Fake Reviews

It's 1:30 in the morning on tax deadline day and I've finished my taxes. The good news (if there's no bad news) is that I'm getting $49 back, because I'm due some credit for last year's health insurance premiums. I also recently received my condo insurance payment for cleaning up flooding from my neighbor's AC unit that took place in December, and I got a partial refund of the security deposit at my last apartment.

So the only outstanding payment is $20 of revenue share from Fingerprint Play. It's technically outstanding, since they told me just before the pandemic the check's in the mail, but realistically I hold no hope of getting paid until they go bankrupt and I'm classified as a creditor, like when I got finally got my $50 Nabi (they did specify a minimum payout, but really, what's up with these kids app companies?).

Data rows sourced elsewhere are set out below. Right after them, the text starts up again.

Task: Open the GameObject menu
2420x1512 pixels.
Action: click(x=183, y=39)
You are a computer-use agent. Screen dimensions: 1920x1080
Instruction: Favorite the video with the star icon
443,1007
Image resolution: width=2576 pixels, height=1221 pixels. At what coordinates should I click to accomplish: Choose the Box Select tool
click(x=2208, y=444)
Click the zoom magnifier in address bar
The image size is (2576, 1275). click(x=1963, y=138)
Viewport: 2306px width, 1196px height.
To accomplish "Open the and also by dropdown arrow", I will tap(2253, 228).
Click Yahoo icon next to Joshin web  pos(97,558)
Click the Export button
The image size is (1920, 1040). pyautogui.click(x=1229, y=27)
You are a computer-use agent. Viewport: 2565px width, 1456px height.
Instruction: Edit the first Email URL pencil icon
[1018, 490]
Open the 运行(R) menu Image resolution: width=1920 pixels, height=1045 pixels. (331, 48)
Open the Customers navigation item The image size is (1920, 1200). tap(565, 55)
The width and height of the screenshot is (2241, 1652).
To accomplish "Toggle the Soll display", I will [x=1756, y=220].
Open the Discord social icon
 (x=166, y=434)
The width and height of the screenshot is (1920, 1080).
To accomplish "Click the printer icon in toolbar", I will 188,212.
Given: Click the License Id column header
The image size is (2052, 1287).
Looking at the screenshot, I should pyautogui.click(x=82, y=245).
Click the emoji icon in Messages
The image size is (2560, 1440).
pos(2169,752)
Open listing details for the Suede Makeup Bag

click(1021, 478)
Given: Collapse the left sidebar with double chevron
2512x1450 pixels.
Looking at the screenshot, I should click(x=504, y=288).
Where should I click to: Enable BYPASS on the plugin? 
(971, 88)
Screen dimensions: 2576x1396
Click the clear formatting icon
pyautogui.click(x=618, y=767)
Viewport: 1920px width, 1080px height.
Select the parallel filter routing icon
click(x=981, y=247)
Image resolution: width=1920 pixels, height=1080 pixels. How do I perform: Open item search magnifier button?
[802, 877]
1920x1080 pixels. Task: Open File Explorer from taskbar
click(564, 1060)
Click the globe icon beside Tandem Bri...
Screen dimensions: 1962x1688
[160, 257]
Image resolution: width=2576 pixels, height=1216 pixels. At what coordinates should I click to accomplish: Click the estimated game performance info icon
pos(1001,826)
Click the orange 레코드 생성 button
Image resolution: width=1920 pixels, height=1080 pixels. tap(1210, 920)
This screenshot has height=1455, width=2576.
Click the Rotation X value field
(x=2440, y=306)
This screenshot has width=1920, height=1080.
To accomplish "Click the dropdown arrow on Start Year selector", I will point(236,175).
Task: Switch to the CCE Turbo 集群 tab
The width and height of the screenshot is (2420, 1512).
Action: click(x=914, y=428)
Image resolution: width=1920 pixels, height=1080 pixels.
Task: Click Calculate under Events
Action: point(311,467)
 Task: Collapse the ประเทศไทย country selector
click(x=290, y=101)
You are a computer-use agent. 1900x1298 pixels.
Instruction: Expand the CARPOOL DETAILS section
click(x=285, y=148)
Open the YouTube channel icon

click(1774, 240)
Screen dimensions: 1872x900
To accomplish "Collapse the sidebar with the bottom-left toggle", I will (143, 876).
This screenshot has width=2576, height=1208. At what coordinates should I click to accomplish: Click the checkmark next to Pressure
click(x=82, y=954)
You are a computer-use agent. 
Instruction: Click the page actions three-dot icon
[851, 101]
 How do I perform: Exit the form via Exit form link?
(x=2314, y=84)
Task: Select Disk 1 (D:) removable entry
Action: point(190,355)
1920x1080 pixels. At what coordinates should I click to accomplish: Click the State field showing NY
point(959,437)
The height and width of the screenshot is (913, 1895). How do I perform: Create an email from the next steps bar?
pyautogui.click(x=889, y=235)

I'm thinking that $20 went to fake reviews, like this spate of five-star reviews that showed up on the App Store all at once a year ago.

Each one is a two-line review, with English user names (where's the diversity?) spelled out properly with capitalized first and last names, unlike the typical alphabet soup of App Store reviewer names, like this sample from one of my apps.

And each first and last name is oddly separated by an underscore or period in addition to a space. It's like someone got tired of working on the fake reviewer name generation script and said good enough. Which apparently it is, if Apple didn't catch it.